Fix non terminating tests in Windows #44

merged 30 commits into from Aug 6, 2019

Conversation

jneira
Copy link
Contributor

@jneira jneira commented Jul 9, 2019

  • The pr basically ensures the Exit message is sent to server process before killing its listener thread to shutdown it gracefully.
  • As commented in a previour pr in windows you cant kill a thread that is blocked reading from a Handler (like the server listener is) so the failing tests were blocked in the killThread call.
  • I had to convert a raw error decoding an empty response from server in a SessionException to avoid throwing it when server had been exited previously.
    • Using the IORef exitOk hack previously in LSP.Test
    • Ideally we should have a nicer way to know if a server is running or had been exited, saving its state in SessionContext or SessionState or using some ack mechanism with messages, but it could be done in another pr

Hopefully this would fix haskell/haskell-ide-engine#713

@jneira jneira changed the title Fix win tests [WIP] Fix win tests Jul 10, 2019
@jneira
Copy link
Contributor Author

jneira commented Jul 10, 2019

I have to take a look, the tests are failing or showing a stacktrace intermittently

@jneira
Copy link
Contributor Author

jneira commented Jul 10, 2019

It seems in windows 7 (my original test env) it works fine, but in windows 10 doesnt.

@jneira
Copy link
Contributor Author

jneira commented Jul 10, 2019

Ok, i had to use the shutdown step with its ack to break the server listener loop (sorry for the imperative jargon 😆 )
I am afraid that if the server becomes unresponsive this will not work and the hie process will not terminate in windows. To ensure that the raw killThread will continue being called in non-windows systems i've used finally and timeout.

@jneira
Copy link
Contributor Author

jneira commented Jul 11, 2019

  • Another take: to make sure we can kill the server listener thread i've forced the kill of server process before
  • The lsp test-suit pass with that change
  • The func-test suite of hie terminates for windows (see output)
  • I' ve skipping the manual javascript session passes a test test in travis for now to make pass the windows ci build

@@ -104,7 +104,7 @@ main = hspec $ do

it "don't throw when no time out" $ runSessionWithConfig (def {messageTimeout = 5}) "hie" fullCaps "test/data/renamePass" $ do
loggingNotification
liftIO $ threadDelay 10
liftIO $ threadDelay $ 10 * 1000000
Copy link
Contributor Author

Choose a reason for hiding this comment

The reason will be displayed to describe this comment to others. Learn more.

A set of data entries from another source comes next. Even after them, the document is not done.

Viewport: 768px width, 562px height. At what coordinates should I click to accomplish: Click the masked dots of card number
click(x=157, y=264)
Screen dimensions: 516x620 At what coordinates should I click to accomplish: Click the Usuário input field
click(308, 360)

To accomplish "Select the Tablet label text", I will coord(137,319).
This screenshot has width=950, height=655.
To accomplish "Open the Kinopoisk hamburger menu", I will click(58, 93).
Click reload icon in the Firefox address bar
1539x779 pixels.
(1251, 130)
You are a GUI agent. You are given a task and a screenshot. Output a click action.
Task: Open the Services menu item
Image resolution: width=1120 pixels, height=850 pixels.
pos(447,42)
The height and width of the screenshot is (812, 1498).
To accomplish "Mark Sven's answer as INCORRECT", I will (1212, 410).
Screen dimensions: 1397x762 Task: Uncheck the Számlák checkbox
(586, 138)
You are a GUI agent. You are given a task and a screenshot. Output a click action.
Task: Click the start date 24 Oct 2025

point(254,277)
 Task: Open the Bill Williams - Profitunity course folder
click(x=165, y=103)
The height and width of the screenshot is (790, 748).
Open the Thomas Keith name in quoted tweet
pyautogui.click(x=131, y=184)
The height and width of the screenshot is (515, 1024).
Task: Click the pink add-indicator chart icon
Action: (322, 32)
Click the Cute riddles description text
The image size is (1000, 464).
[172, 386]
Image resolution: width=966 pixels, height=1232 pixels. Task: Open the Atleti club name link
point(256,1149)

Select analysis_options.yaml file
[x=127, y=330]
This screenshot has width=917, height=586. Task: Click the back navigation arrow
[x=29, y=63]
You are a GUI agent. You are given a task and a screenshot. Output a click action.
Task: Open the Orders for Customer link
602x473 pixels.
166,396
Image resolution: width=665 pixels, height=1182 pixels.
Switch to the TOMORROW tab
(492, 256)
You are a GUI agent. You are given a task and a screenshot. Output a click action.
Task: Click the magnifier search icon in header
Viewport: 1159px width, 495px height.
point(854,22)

@bubba Not sure it it was done intencionally, but test did not terminate in my windows 7 with 10

Copy link
Owner

Choose a reason for hiding this comment

The reason will be displayed to describe this comment to others. Learn more.

Yes, I presume I meant to write 10s not 10us!

@lukel97
Copy link
Owner

lukel97 commented Jul 11, 2019

Thanks so much for helping out with this. I’ll take a closer look at this later this week

@jneira
Copy link
Contributor Author

jneira commented Jul 11, 2019

The test of manual js session is failing for linux cause i am trying now to decode effectively the response to examine if it is a RspShutdown and the js server is returning:

{"jsonrpc":"2.0", "id":0,"result":null}

instead the valids for the Aeson encoding

{"jsonrpc":"2.0", "id":0} -> ResponseMessage { _jsonrpc ="2.0", _id =1, _result = Nothing}

or

{"jsonrpc":"2.0", "id":0, "result"=""} -> ResponseMessage { _jsonrpc ="2.0", _id =1, _result = ""}

@@ -120,6 +120,7 @@ matchResponseMsgType req = case req of
where decoded x = fromMaybe (error $ "Couldn't decode response for the request type: "
++ show req ++ "\n" ++ show x)
(decode x)
removeNullResult x = maybe x (<> "}") (B.stripSuffix ",\"result\":null}" x)
Copy link
Contributor Author

Choose a reason for hiding this comment

The reason will be displayed to describe this comment to others. Learn more.

An ugly hack to sanitize the response from the manual javascript session
Maybe we should have a generic way to remove fields with null values or change the json encoding to make field:null = _field=Nothing

Copy link
Owner

Choose a reason for hiding this comment

The reason will be displayed to describe this comment to others. Learn more.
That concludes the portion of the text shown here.